◆ Exercise instructions
Below are the records. Retype exactly the lines between the lines holding "Toggle the Puja" and "The image size", inclusive.

◆ Listed entries

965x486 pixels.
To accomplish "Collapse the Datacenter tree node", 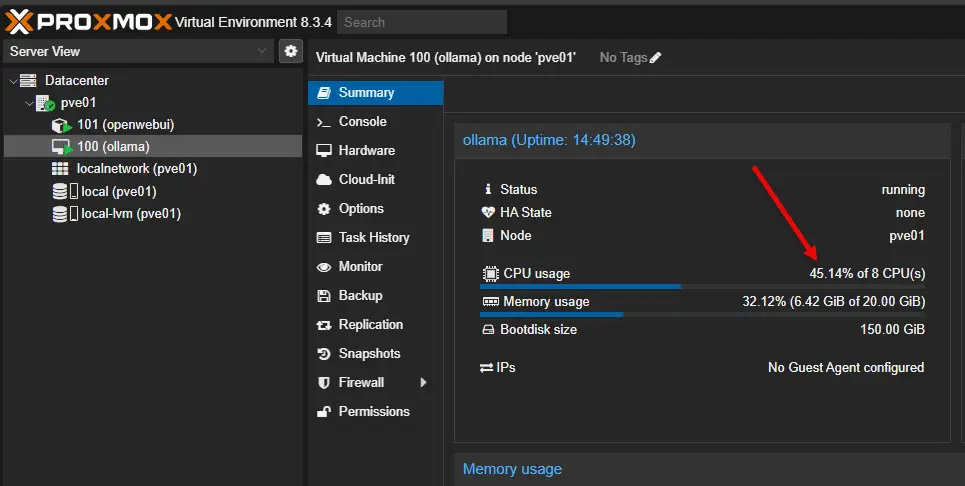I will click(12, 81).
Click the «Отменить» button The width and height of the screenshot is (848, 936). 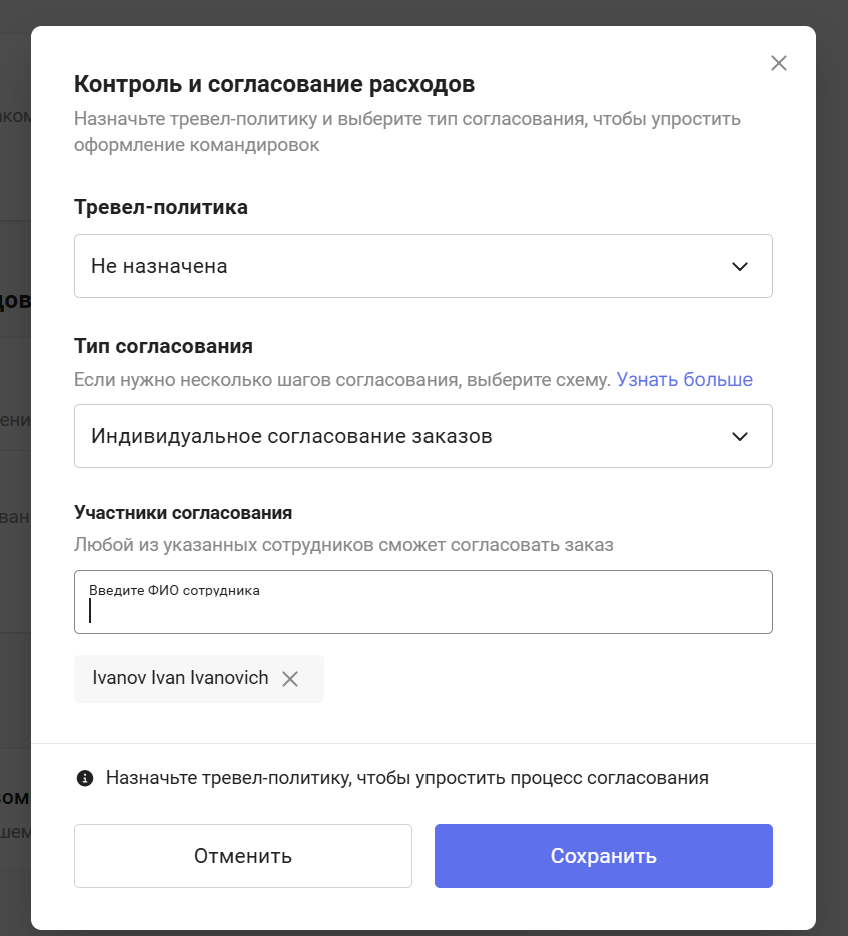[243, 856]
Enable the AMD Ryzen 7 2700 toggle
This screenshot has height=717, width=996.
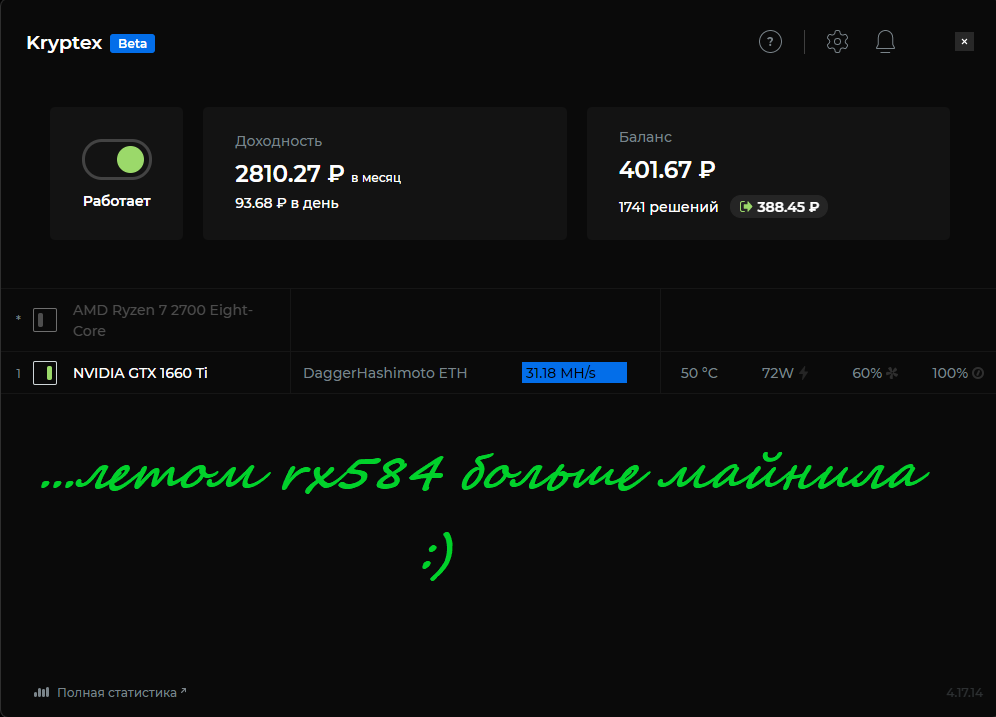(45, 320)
* * *
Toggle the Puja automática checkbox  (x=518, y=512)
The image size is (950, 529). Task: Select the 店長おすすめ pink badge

◆ Task output
Toggle the Puja automática checkbox  (x=518, y=512)
The image size is (950, 529). Task: Select the 店長おすすめ pink badge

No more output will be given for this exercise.